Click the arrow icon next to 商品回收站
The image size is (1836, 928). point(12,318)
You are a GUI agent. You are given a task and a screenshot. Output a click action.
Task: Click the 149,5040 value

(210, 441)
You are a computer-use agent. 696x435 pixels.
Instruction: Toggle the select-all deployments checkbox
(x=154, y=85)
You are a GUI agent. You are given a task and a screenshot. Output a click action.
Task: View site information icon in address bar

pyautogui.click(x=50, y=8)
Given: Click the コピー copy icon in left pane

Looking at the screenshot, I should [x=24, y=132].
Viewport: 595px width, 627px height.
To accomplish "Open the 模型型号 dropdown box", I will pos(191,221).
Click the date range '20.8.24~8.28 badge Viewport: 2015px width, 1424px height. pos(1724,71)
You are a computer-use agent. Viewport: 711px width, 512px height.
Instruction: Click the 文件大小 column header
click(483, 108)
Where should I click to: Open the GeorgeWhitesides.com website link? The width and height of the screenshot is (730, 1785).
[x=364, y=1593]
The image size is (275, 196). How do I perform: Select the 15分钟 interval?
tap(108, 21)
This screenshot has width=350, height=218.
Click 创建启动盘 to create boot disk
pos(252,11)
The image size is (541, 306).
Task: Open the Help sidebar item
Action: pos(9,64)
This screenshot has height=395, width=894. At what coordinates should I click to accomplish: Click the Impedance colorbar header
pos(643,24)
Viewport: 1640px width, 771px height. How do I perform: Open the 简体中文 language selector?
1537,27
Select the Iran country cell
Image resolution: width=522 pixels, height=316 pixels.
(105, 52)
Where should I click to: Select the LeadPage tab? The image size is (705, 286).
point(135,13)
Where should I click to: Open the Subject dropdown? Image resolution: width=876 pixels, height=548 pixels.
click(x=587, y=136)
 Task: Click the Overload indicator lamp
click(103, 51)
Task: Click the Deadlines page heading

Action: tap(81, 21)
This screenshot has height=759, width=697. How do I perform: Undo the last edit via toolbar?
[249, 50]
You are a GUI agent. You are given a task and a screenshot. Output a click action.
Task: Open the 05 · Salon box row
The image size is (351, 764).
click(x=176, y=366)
_ _ _ _ _
Written task. Rewrite the rows above, switching every "Instruction:" to "Goal:" and leaving everything else unchanged.

Answer for the task.
Click the arrow icon next to 商品回收站
The image size is (1836, 928). point(12,318)
You are a GUI agent. You are given a task and a screenshot. Output a click action.
Task: Click the 149,5040 value

(210, 441)
You are a computer-use agent. 696x435 pixels.
Goal: Toggle the select-all deployments checkbox
(x=154, y=85)
You are a GUI agent. You are given a task and a screenshot. Output a click action.
Task: View site information icon in address bar

pyautogui.click(x=50, y=8)
Given: Click the コピー copy icon in left pane

Looking at the screenshot, I should [x=24, y=132].
Viewport: 595px width, 627px height.
To accomplish "Open the 模型型号 dropdown box", I will pos(191,221).
Click the date range '20.8.24~8.28 badge Viewport: 2015px width, 1424px height. pos(1724,71)
You are a computer-use agent. Viewport: 711px width, 512px height.
Goal: Click the 文件大小 column header
click(483, 108)
Where should I click to: Open the GeorgeWhitesides.com website link? The width and height of the screenshot is (730, 1785).
[x=364, y=1593]
The image size is (275, 196). How do I perform: Select the 15分钟 interval?
tap(108, 21)
This screenshot has width=350, height=218.
Click 创建启动盘 to create boot disk
pos(252,11)
The image size is (541, 306).
Task: Open the Help sidebar item
Action: pos(9,64)
This screenshot has height=395, width=894. At what coordinates should I click to accomplish: Click the Impedance colorbar header
pos(643,24)
Viewport: 1640px width, 771px height. How do I perform: Open the 简体中文 language selector?
1537,27
Select the Iran country cell
Image resolution: width=522 pixels, height=316 pixels.
(105, 52)
Where should I click to: Select the LeadPage tab? The image size is (705, 286).
point(135,13)
Where should I click to: Open the Subject dropdown? Image resolution: width=876 pixels, height=548 pixels.
click(x=587, y=136)
 Task: Click the Overload indicator lamp
click(103, 51)
Task: Click the Deadlines page heading

Action: tap(81, 21)
This screenshot has height=759, width=697. How do I perform: Undo the last edit via toolbar?
[249, 50]
You are a GUI agent. You are given a task and a screenshot. Output a click action.
Task: Open the 05 · Salon box row
The image size is (351, 764).
click(x=176, y=366)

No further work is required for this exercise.